Engineering SAS Project
The development of the engineering process is crucial in any SAS project. Sometimes it takes longer than expected and in extreme scenarios may put corporate deadlines for accomplishing entire substation projects at risk. There are several main factors that can detrimentally affect the engineering process of SAS project.

The most common and at the same time most critical is the uncertain scope and/or technical requirements in the user specification. Every aditional feature inrease the project price and put the project to the limit. Obviously, the consequence of this issue are prolonged discussions to agree a definitive solution.
Consequently there are annoying and costly delays in submitting information.
This technical article intends to help all SAS project actors to carry out the engineering process in an efficient manner.
- Tricky SAS Requirements
- Clear Overview of the Entire SAS:
- Attachment (PDF) 🔗 Download ‘Modern Grid and Substation Automation’
1. Tricky SAS Requirements
The initial SAS requirements are outlined by the substation owner through a combination of formal specification and planning information. Specification covers the technical aspects to be considered for system design while planning information refers to all management premises to be followed to fulfill the project objectives.
Commonly, the scope and depth of SAS technical specification varies significantly from a substation owner to another.
Other extreme cases exhibit an exaggerated level of detail, sometimes including the desired SAS topology. These cases may force SAS suppliers to offer unproven prototype solutions.
Figure 1 – Substation automation, control and protection panel


2. Clear Overview of the Entire SAS
Having an early, clear overview of the entire prospective system is a key factor in the SAS engineering process. This allows knowledge in advance about the scope of the work to be developed, it is the guide to define what information is needed from both sides and forms the basis for planning different engineering activities.
This step usually concludes with drawing up a detailed and definitive physical topology scheme in which different real devices and the integrated communication network are represented (instead of just a simplified logic topology scheme).
Figure 2 – Single line diagram and physical layout of 220/110/35/10kV substation (click to zoom)


2.1 General Concept of a SAS Project
When SAS projects are contracted in a competition style commercial process, different bidders will offer their simplest, standardized and cheap solutions. Sometimes, the proposed solution comes from a quick interpretation of the user specification written in a foreign language and often such a proposed solution does not include enough information for extensive evaluation by the substation owner.

WHAT TO DO:
a – In the article on engineering SAS projects, why is an early, clear overview of the entire system a key factor in the engineering process? Answer in one to three sentences.
b – Pick up the article on engineering SAS projects after its last sentence and continue it.

SOURCE DATA:
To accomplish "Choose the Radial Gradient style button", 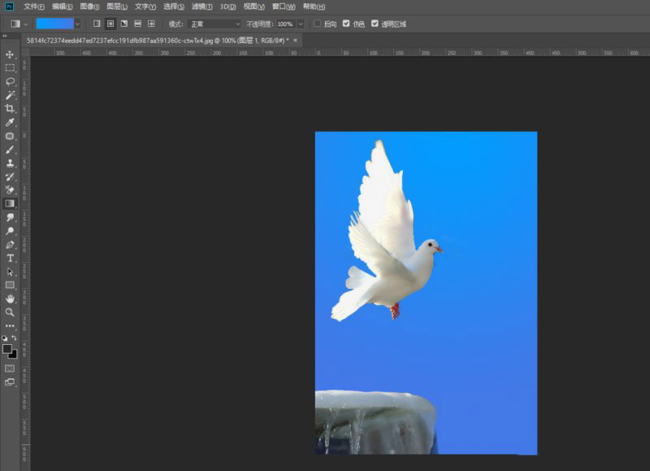I will pyautogui.click(x=111, y=24).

RESULTS IN ORDER:
a – Such an overview gives advance knowledge of the scope of the work to be developed. It guides both sides in defining what information is needed, and it forms the basis for planning the different engineering activities.

b –
Once the contract is signed, a clarification stage begins in which the SAS vendor may be surprised by the full set of user expectations, while the user can be disappointed because of the extra cost claimed by the vendor.
At this early stage, typical issues to deal with are the following:
- Number of feeders to be controlled from each bay controller.
- Relationship between control and protection functions.
- Definitive topology.
- Function integration.
- Communication platform.
- Hardware capabilities and functions.
- Application of state‐of‐the‐art solutions.
- List of engineering documents.
Figure 3 – An example of a clear and complete single diagram


2.2 System Topology
An elementary principle in SAS projects is that the substation owner must provide all prospective bidders with the freedom to propose their internally standardized topology, which based on previous experience, can be considered to be best suited to the specific case.
Similarly, the substation owner should check if the proposed topology fulfills its specification.
These capabilities include the following:
- No loss of already acquired but not yet treated data at all control levels.
- Possibility for continued and safe manual control (either from remote terminal, station level or bay level) respecting all the interlocking conditions and procedures.
- Possibility of continuing system operation without endangering personnel and equipment (certain degradation in the operation comfort such as automatic operation may be acceptable).
- Capability to keep the remote control safe from the Network control center (NCC), even if the substation is unmanned.
- Capability to make the time stamping task and storage of events continuous until they can be transmitted to higher hierarchical levels.
- Possibility of maintenance and replacement of defective components without the need to shut down the system.
The evaluation of the proposed solution may result in small or significant changes to conform the already mentioned optimized solution.
An example is shown in Figure 4.
Figure 4 – Example of SAS solution evolution


2.3 Clarifying Non‐visible Issues
The scheme of system topology does not necessarily say all that substation owners need to know; rather, in some cases it may create confusion or misunderstanding. Because of that, besides the topology, before starting the detailed system engineering, a lot of non‐visible issues have to be clarified between vendor and buyer in order to avoid inopportune and polemic discussions.
These issues include:
Issue #1 – System performance
Refers to relevant operative features under both normal or emergency conditions, such as:
- Function allocation in different devices.
- Communication process.
- Operation mode of duplicated components.
- Operation possibilities during emergencies.
- Time stamping procedures.
- Power consumptions.
Watch Video – Review of a SAS base design
Issue #2 – Limits of the scope of supply
Interfaces are always gray zones. In cases of SAS projects, particular care must be taken to define early on the party responsible for providing certain facilities, such as A/D converter modules and interface connections for temperatures and tap changer position of power transformers (if SAS vendor or transformer manufacturer).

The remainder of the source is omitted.